Children are being taken from their families and brought to the Death House – a quarantined complex on a remote island. Toby and his friends live strange lives in this awful boarding school. They are constantly monitored by nurses, looking for the slightest hint of sickness. Anyone who expresses symptoms can be whisked away in the night to the sanatorium, never to be seen again. The different dorms group together like gangs and Toby sees their gradual decline in numbers as a macabre game, with each little group racing towards oblivion.
But occasionally, new children arrive to replenish the numbers. When Clara joins the girl’s dorm, for a time, Toby rouses himself from despair. Clara brings with her a new perspective: life needs to be lived whilst you have it.

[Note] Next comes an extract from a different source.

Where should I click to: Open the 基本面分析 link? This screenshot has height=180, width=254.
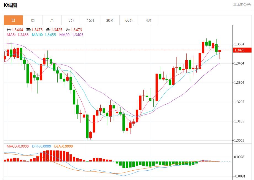242,5
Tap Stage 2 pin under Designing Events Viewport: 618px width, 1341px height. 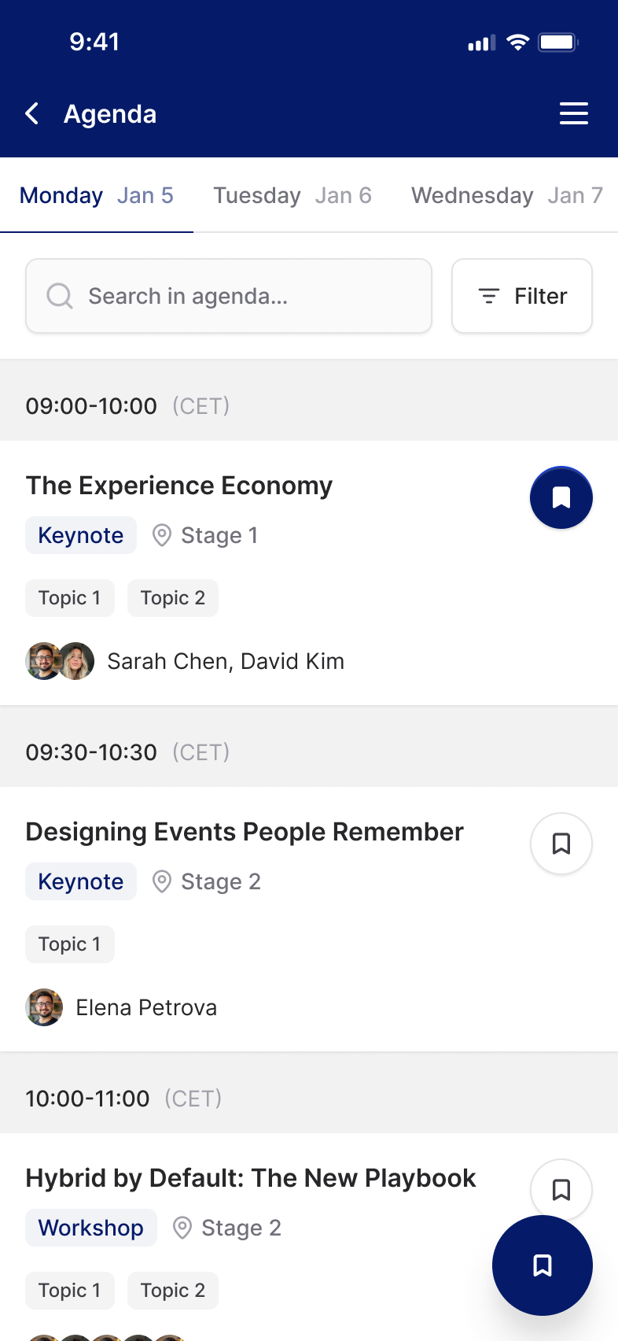pos(162,881)
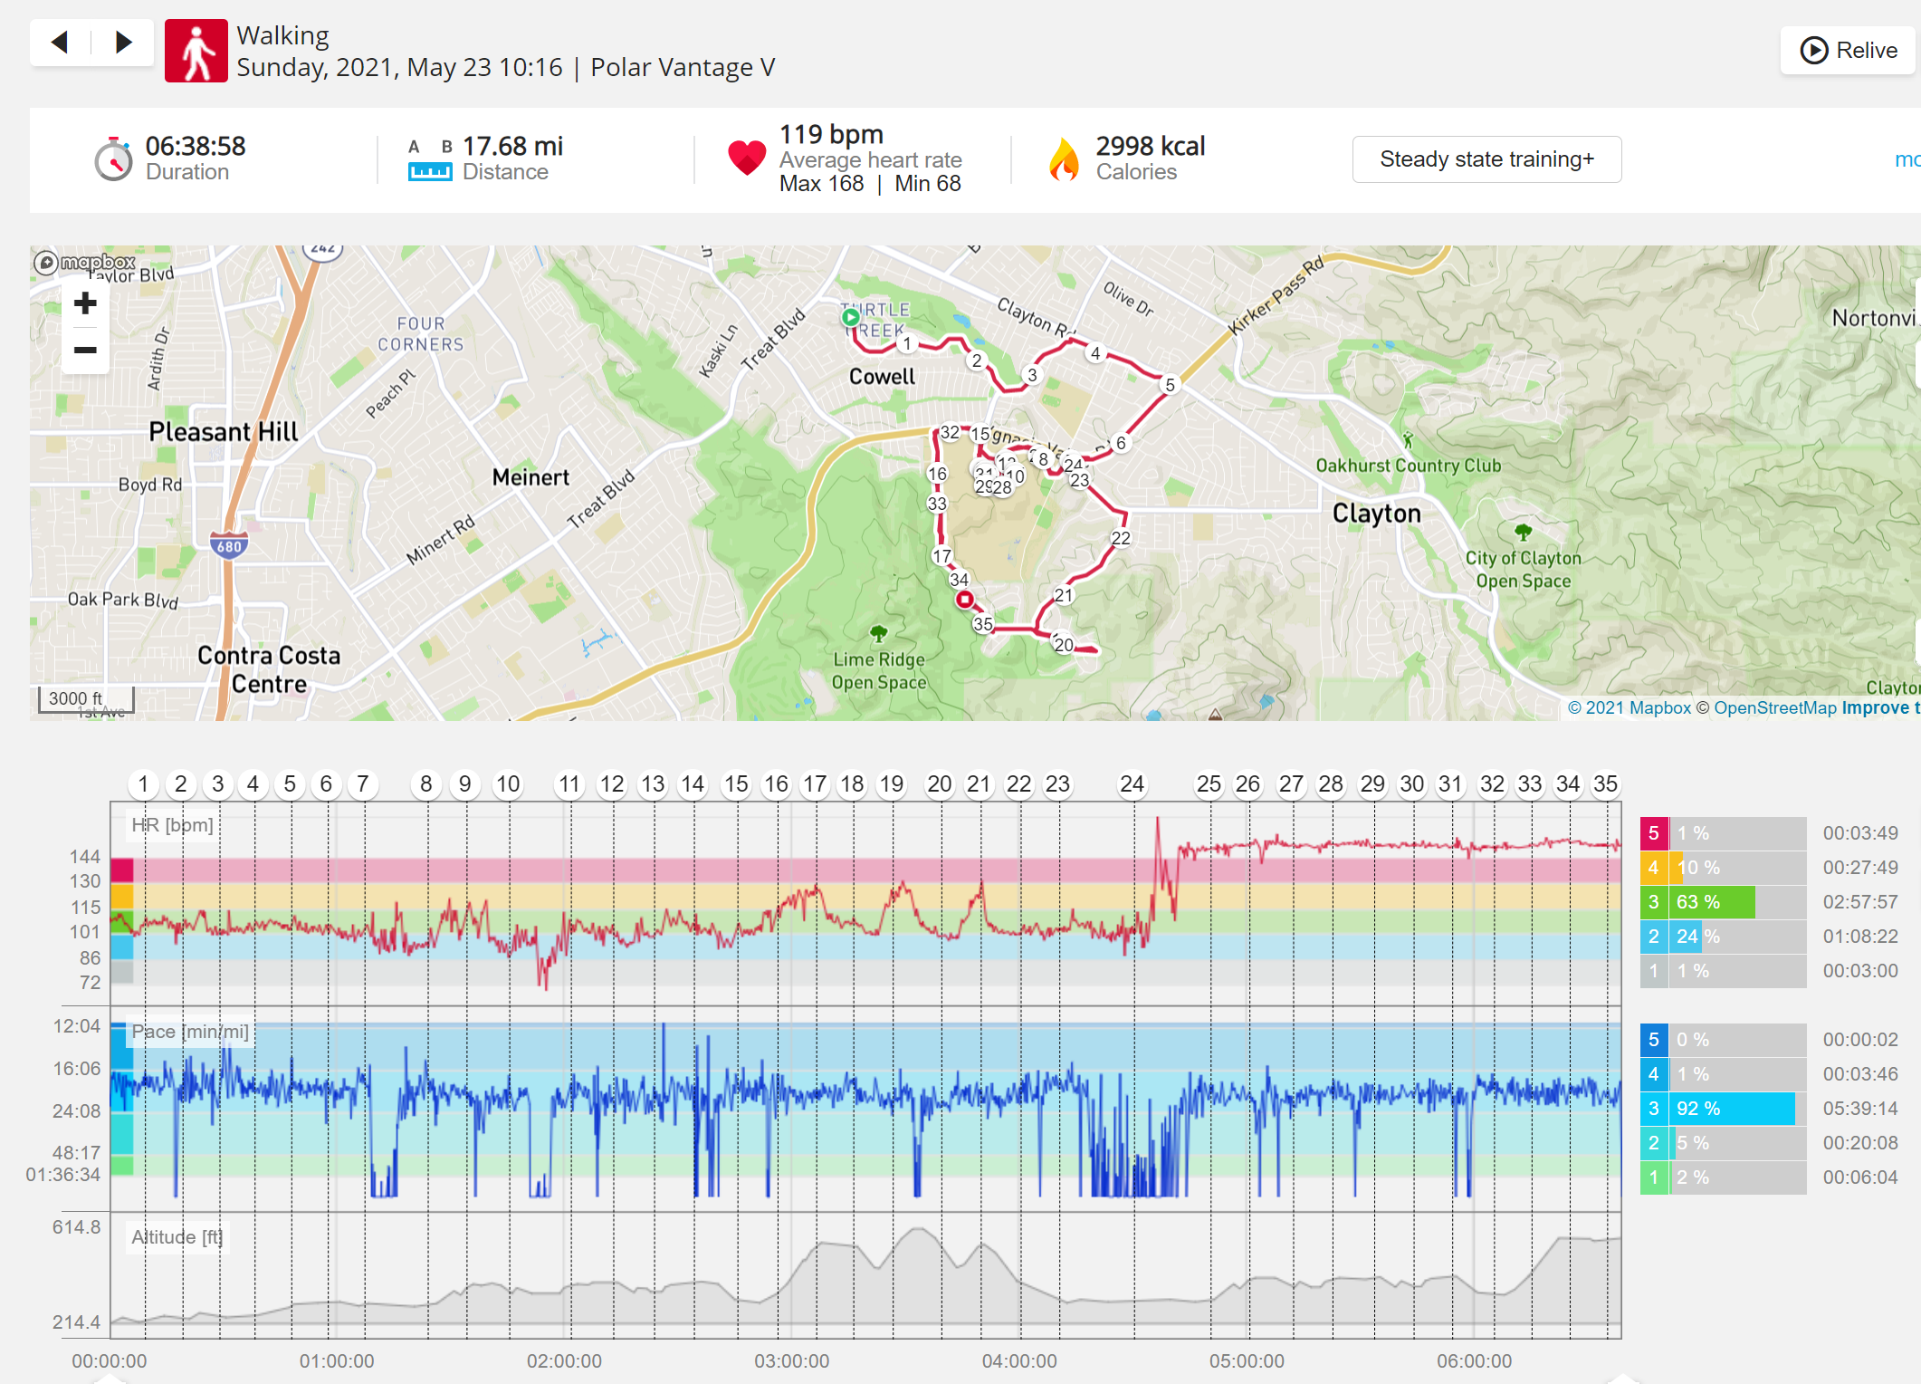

For a dark story to work best, there has to be hope. Pinborough delivers just enough of this through Clara and the little mysteries of the Death House for us to believe Toby might find a way out to a better life. Although, if he truly does have an incurable and contagious disease, allowing him to escape the quarantine of the island might not be the best outcome for the rest of society. The perspective here is intentionally slewed to that of the interned inmate, focusing on the injustice of Toby’s plight and the plight of his friends who slowly disappear. The sickness they get is built up by Pinborough by ensuring we do not see the worst of it, as those who exhibit symptoms are taken away.
We also get a little backstory, told to us through flashbacks to Toby’s earlier life, and some knowledge of the other children’s pasts as they get to know each other. In this more than anything else, the setting comes across as quintessentially British, depicting familiar class structures that we might have seen in the late twentieth century.
There are some wonderfully moving touches to the narrative as Pinborough indulges herself in a few set pieces and familiar tropes. Children playing in the snow, stealing alcohol from Matron’s office, love triangles amongst teenagers and more are all themes we have seen before, but they take on a new light when the spectre of a fatal illness always lurks in the shadows. The presence of adults as nurses, teachers and other supervising staff is constantly reinforced, remaining both threatening and distant until intervention is required, and another child disappears.
The focus on teenage children left to develop their own social hierarchies invokes a comparison with Lord of the Flies, but really, in Death House, Pinborough is doing her own thing. Structures are constantly rendered temporal, not just because of the changing relationships between the characters, but also because of the external forces at work.
The ending when it comes, maintains a sense of hope and despair, with both Toby and Clara keeping secrets from each other as they struggle to escape their fates. Their confessions to each other are poignant and moving, creating an outcome which gives the book a sense of completeness. All the themes are drawn together here, and whilst the world of Death House could be revisited by Pinborough if she chose, the reader is not left unsatisfied by any aspect or loose end.
Death House is an excellent read, full of memorable characters and themes, with a clear comment on modern society. We should all try to be like Clara in life; climbing trees, running in the sea and having adventures whilst we can as you never know what tomorrow might bring.